JEFFREY WOLF TELLS BILL TRAYLOR’S LIFE STORY IN A NEW FILM

Bill Traylor: Chasing Ghosts
a film by Jeffrey Wolf
Breakaway Films, Inc., 2021

Distributed by Kino Lorber
Now streaming on www.kinomarquee.com


by Chris Shields

Successfully telling the story of an artist and the evolution of his or her work on screen is one thing, but capturing their spirit and substance in a wholly different medium is quite another. Such films as Peter Watkins’ Edvard Munch (1974) and Alain Rensais and Robert Hessens’ Guernica (1950) set high standards for such a task, taking bold formal risks and reaping substantial artistic and emotional rewards. Jeffrey Wolf’s new documentary, Bill Traylor: Chasing Ghosts, does an admirable job of placing the idiosyncratic drawings and paintings of its subject, an iconic, American outsider artist, in a broader socio-historical context, but like Watkins’ and Rensais and Hessens’ unconventional studies, Wolf’s film is at its best when it brings Traylor’s unique creations to life for viewers in novel ways.

Traylor, who was born in Alabama around 1853, toward the end of the slavery era, began making drawings and paintings in 1939, when he was in his mid-eighties and living on the streets of Montgomery. By the time of his death, in 1949, he had produced more than 1000 works reflecting both his own life experiences and a unique moment of transition for African Americans at the turn of the 19th and 20th centuries. Wolf’s film uses the rhythms of dance and African American prose (some evocative passages from Zora Neale Hurston) to give life to Taylor’s twisting, ghostly figures.
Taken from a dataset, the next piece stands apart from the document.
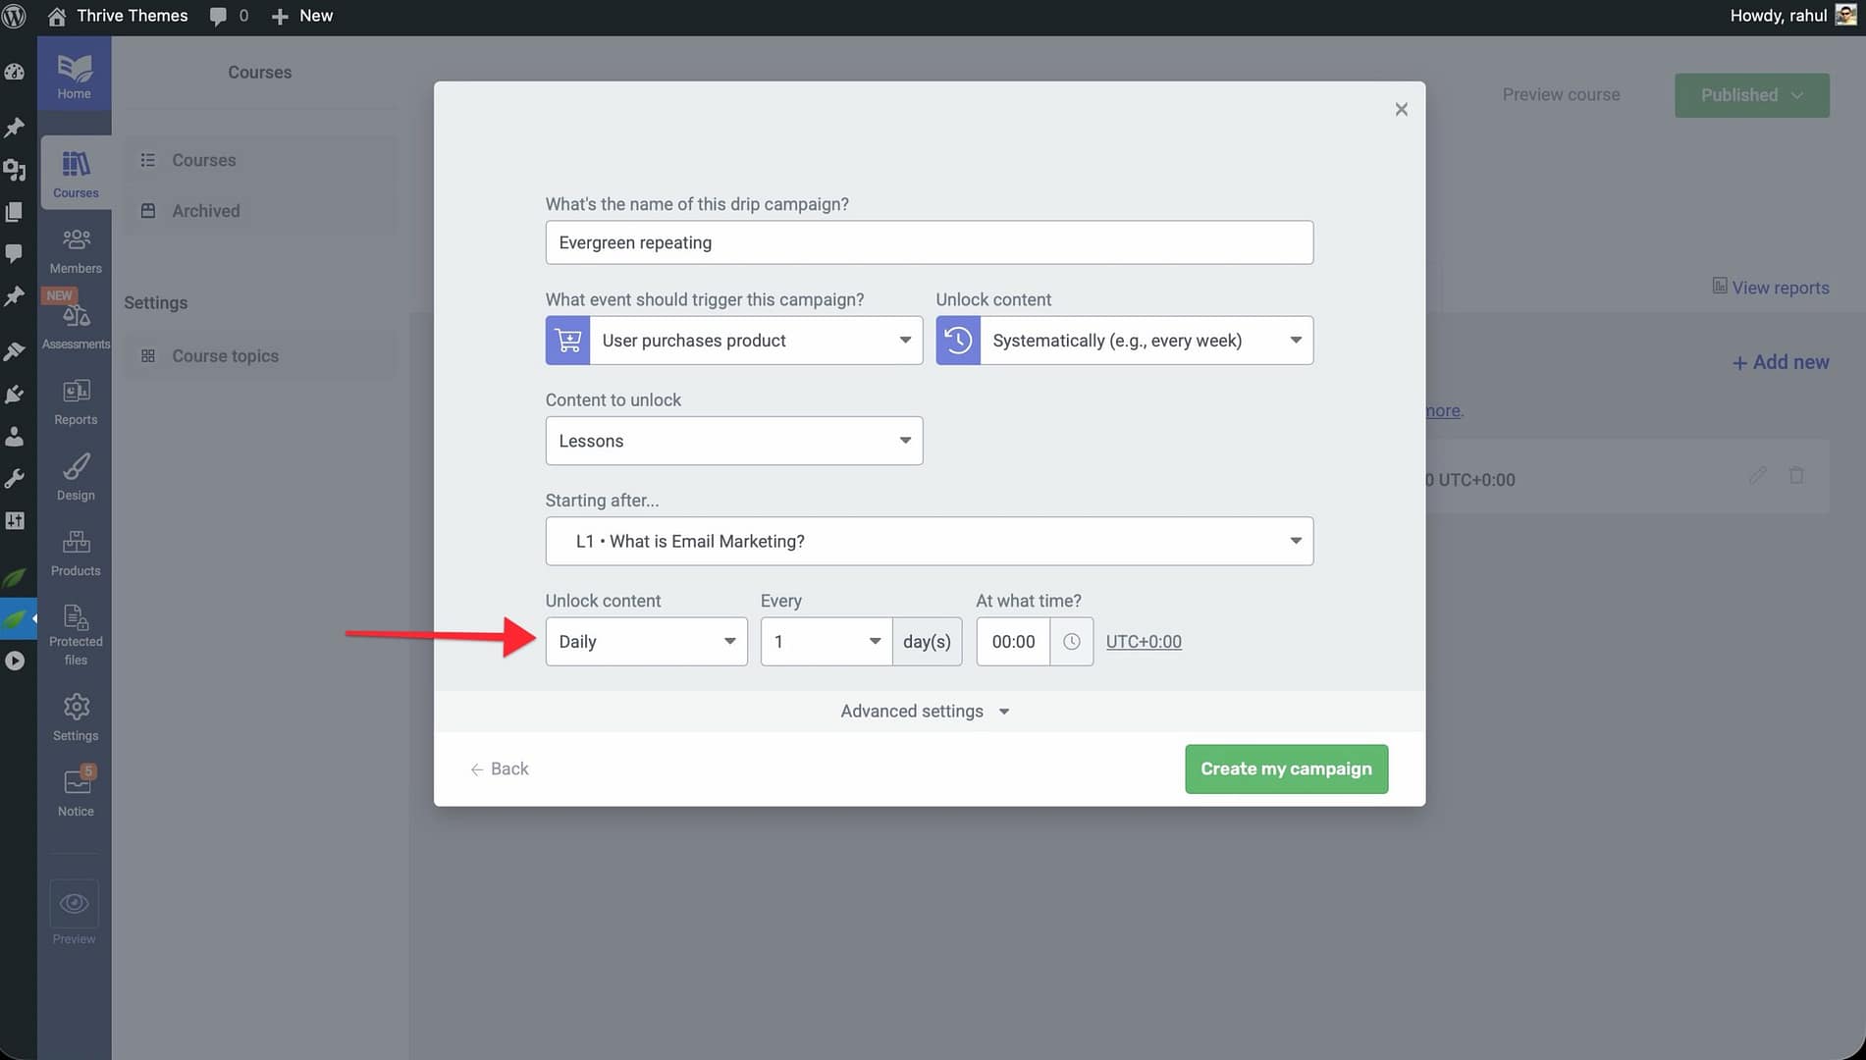Click Create my campaign button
Live actors’ recitations, narrations, and performances, plus the use of animation, help create a lively mosaic vision of Traylor’s life and work, while Wolf’s stylized lighting of his interviewees — among them, the Duke University art historian Richard J. Powell and some of Traylor’s living descendants — helps lift the atmosphere of his film out of the aesthetic doldrums that characterize many a documentary’s clips of obligatory talking heads.

In inspired fashion, Wolf lights one of his interview subjects in a wash of cool blue and films a tap dancer in stark silhouette. The fluidity and variety of techniques he utilizes helps counterbalance some of the film’s more conventional formal tropes; meanwhile, in its actor-performed readings, various forms of address help evoke a sense of historical continuum in African American art’s development, flowing from before Traylor’s time through the “Black Cinema” movement of the 1990s and into the present.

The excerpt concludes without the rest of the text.